About six months after the accident, John’s father said, “Winter’s coming, John, and the storm windows need to be put in place. That’s your job. I want it done by the time I come home this evening or else!”

We know this story because Bishop William Frey told how he tutored John when Frey was a young man. Later, Mark Batterson retold the story in one of his books.

At any rate, after giving John his orders, John’s father pretended to walk out of the room and slammed the door. John sat there getting angrier by the moment. The longer he thought about it the angrier he got.

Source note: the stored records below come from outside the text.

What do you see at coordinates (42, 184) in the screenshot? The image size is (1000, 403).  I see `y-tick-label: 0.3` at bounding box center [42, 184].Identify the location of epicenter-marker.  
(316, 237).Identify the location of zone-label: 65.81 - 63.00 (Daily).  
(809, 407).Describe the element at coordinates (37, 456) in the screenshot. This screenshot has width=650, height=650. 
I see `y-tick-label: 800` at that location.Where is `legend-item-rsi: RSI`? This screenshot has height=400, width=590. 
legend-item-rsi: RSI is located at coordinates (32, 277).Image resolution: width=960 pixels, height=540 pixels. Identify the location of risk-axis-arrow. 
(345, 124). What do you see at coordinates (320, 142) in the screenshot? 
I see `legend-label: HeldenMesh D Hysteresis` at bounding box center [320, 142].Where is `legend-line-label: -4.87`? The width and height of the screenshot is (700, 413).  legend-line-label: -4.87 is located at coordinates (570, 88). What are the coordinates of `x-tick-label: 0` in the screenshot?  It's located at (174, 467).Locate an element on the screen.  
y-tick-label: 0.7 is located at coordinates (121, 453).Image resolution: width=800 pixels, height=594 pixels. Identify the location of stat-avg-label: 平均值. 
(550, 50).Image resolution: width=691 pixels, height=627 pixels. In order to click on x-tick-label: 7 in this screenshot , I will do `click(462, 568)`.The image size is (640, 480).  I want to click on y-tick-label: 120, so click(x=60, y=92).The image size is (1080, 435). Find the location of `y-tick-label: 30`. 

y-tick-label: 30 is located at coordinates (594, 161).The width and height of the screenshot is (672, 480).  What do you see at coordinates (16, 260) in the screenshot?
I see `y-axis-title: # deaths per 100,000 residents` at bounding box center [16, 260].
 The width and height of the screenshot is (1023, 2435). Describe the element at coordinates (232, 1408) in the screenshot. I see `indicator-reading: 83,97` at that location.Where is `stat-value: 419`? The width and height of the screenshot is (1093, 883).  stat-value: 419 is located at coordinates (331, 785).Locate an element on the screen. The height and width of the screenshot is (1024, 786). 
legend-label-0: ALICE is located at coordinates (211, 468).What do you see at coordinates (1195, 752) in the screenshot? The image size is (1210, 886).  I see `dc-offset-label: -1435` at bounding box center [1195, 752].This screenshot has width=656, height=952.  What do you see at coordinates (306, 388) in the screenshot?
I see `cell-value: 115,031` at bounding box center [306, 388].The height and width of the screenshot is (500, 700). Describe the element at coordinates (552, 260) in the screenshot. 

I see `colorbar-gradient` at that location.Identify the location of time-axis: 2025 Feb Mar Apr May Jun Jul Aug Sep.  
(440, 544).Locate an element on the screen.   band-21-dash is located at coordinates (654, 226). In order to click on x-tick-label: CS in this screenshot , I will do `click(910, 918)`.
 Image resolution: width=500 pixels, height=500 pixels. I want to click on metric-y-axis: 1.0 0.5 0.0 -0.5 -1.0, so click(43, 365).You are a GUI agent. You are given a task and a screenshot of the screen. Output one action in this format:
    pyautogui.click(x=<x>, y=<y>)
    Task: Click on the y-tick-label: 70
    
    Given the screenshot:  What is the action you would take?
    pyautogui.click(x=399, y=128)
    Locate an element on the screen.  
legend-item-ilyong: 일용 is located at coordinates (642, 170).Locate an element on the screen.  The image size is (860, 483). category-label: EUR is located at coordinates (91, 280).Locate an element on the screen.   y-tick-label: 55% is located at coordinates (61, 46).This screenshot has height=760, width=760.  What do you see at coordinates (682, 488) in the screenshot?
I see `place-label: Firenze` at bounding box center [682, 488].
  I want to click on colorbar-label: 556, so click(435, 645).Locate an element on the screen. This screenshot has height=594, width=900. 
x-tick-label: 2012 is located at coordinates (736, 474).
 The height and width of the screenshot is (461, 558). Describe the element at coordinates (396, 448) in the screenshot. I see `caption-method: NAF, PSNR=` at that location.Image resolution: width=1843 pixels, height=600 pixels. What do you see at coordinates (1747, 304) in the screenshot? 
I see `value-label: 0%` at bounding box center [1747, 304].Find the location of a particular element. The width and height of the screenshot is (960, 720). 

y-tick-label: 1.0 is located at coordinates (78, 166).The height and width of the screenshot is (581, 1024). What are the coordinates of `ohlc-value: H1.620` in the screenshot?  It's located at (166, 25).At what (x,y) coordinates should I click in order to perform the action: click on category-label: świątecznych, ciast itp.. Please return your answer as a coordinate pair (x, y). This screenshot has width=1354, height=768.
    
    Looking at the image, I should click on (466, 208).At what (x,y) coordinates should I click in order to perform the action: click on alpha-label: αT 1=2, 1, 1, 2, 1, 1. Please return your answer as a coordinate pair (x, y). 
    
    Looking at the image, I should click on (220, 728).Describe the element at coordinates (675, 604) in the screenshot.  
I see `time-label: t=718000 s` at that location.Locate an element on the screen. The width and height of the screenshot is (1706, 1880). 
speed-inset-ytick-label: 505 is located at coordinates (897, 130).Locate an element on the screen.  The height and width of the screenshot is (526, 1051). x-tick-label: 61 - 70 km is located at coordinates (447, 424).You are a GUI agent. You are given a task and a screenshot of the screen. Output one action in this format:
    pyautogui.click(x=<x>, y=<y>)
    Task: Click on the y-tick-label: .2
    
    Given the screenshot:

“I’ll show them,” he thought. “I’ll put the windows up and when I fall, they will not only have a blind son, they will have a paralyzed son.”

But John did not fall. He found he could do more than he thought. It was not until he finished that he learned his father had never been more than 5 feet away. John’s father shadowed him the entire time, to protect him from getting hurt.

John’s father had the insight to understand that helplessness is worse than blindness. To feel helpless is a different kind of paralysis and he didn’t want John to experience that hopeless, helpless feeling. By obeying his father and pushing himself to do what he did not originally think he could do, it helped John in more ways that he imagined.

And what a dad, to show tough love and to stay nearby, providing a kind of safety net for his son. He reminds me of God. St. Paul wrote, “The Lord is faithful, and he will strengthen you and protect you from the evil one” (2 Thessalonians 3:3 NIV). His strength will enable you to do more than you imagine.

— The Rev. Ron McClung, a former pastor of Owosso Wesleyan Church, now living in Indianapolis, Indiana, currently serves as the assistant general secretary for the denomination.